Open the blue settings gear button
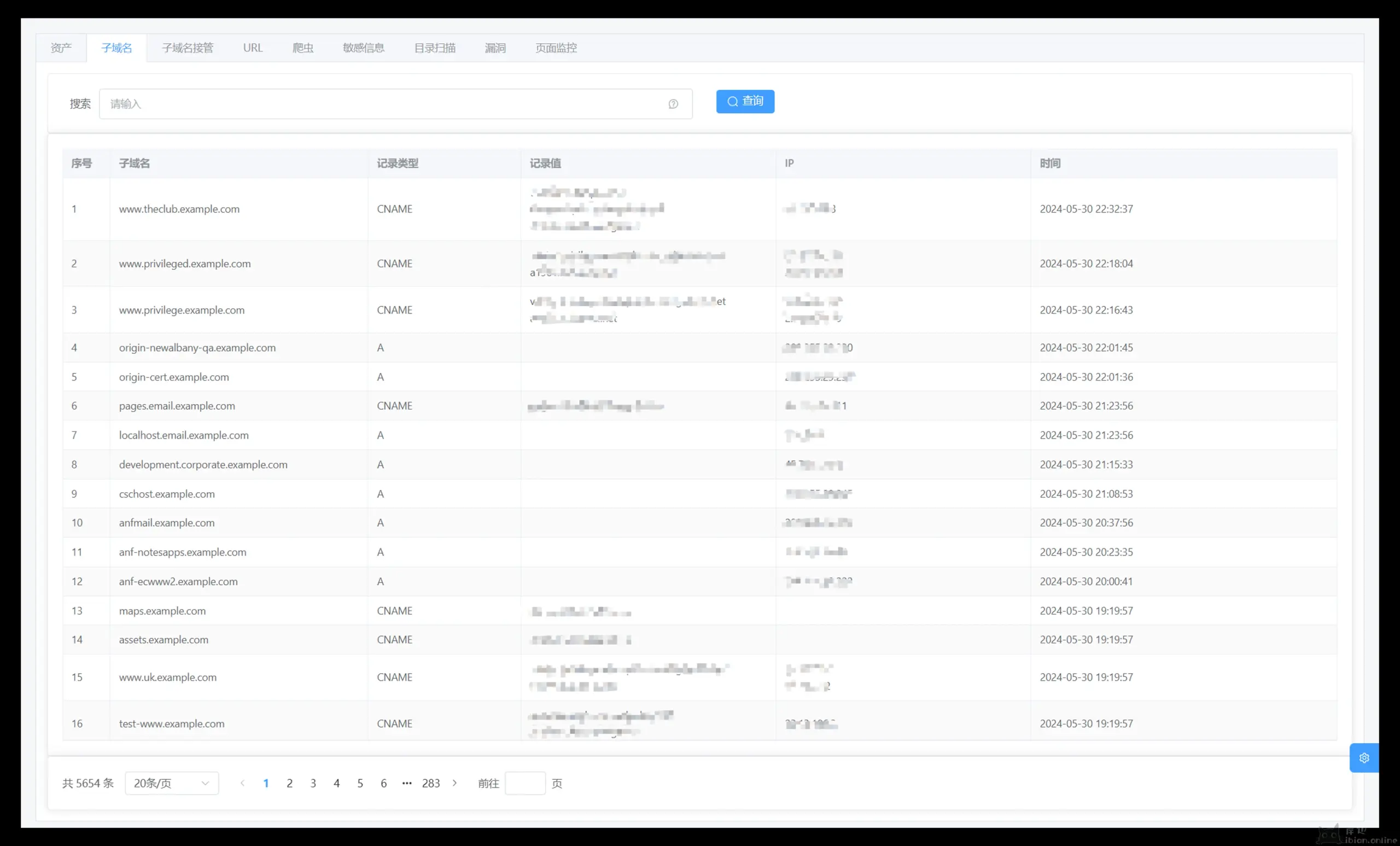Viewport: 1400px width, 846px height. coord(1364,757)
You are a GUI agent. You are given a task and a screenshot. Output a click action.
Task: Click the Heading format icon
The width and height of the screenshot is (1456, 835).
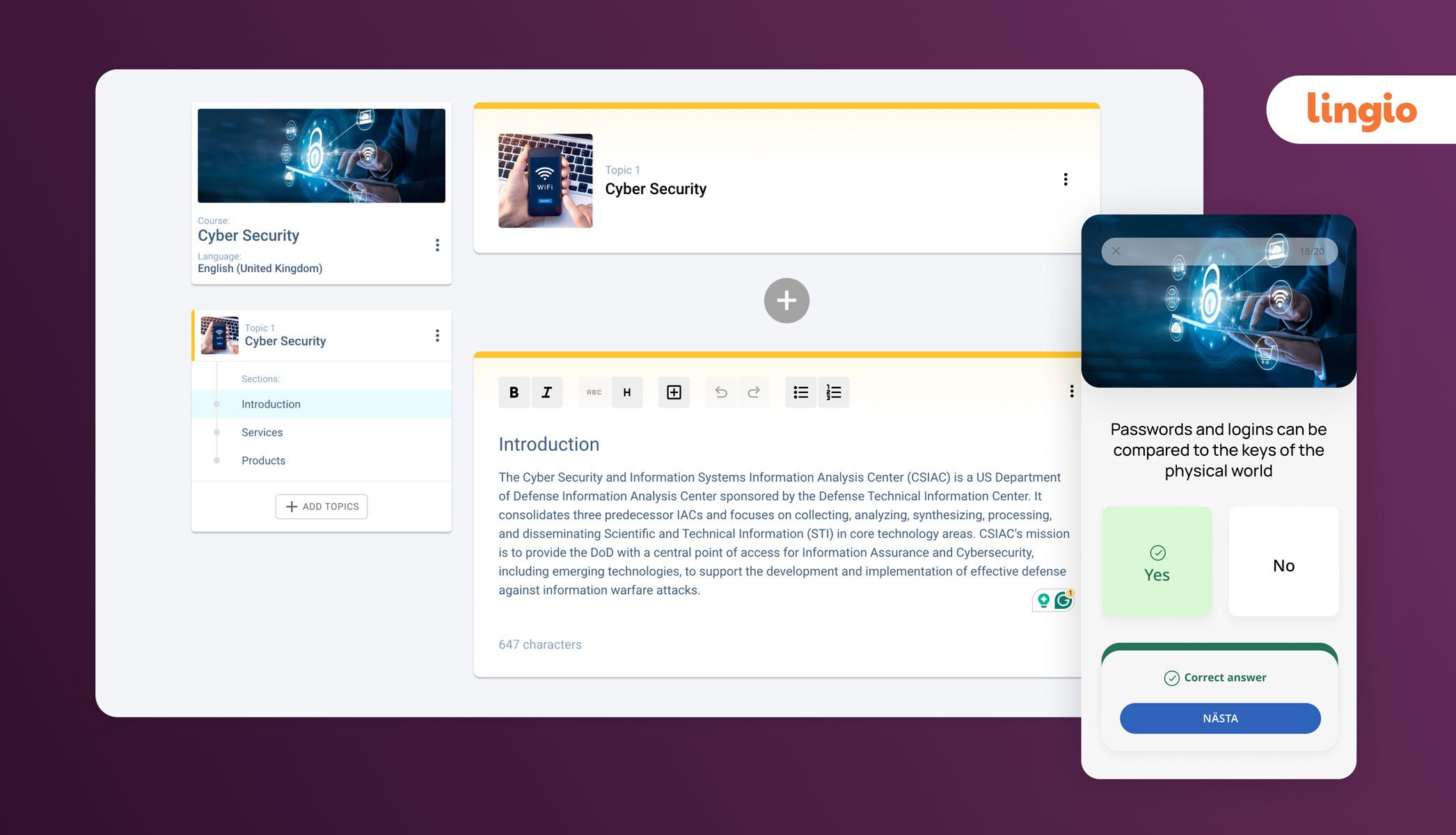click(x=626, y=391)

---

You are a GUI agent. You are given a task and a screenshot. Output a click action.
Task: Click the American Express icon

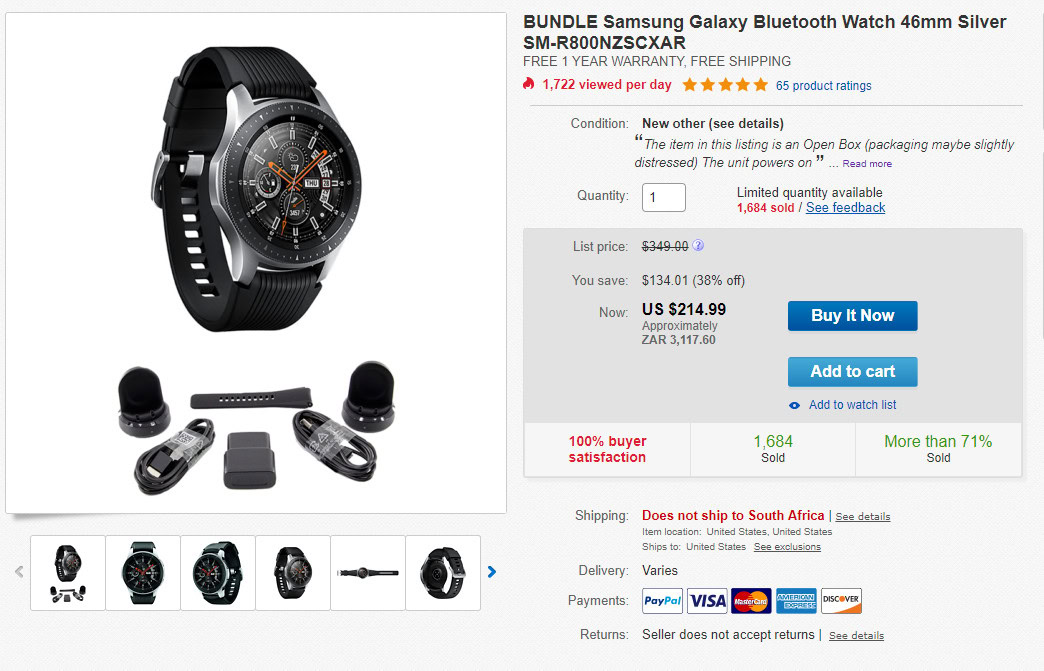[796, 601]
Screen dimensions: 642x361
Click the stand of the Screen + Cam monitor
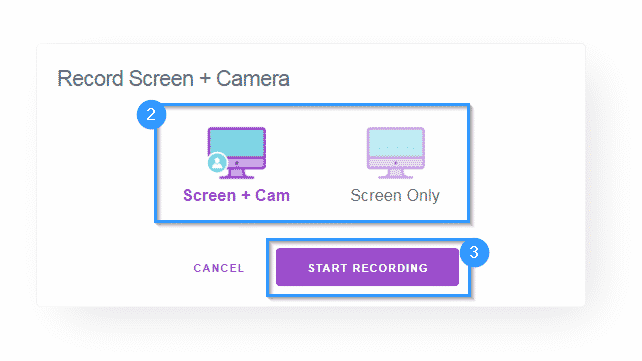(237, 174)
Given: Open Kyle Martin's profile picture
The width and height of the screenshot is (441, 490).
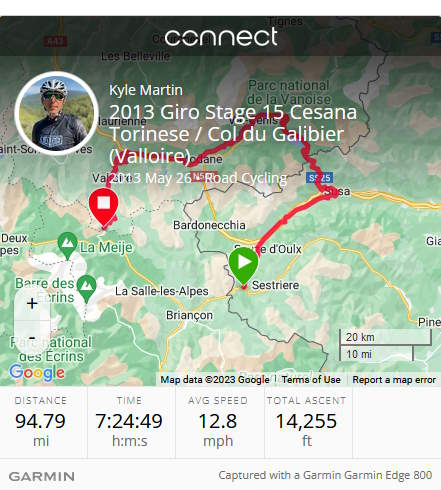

▶ Exercise task
Switch "Heading" to "Italic" in the lines between the one holding "Open the blue settings gear button" and the one holding "click(x=626, y=391)", inclusive, and give back only those lines with nothing else changed. Leave the pictures out.

▶ Response
Open the blue settings gear button
Viewport: 1400px width, 846px height. coord(1364,757)
You are a GUI agent. You are given a task and a screenshot. Output a click action.
Task: Click the Italic format icon
The width and height of the screenshot is (1456, 835).
click(x=626, y=391)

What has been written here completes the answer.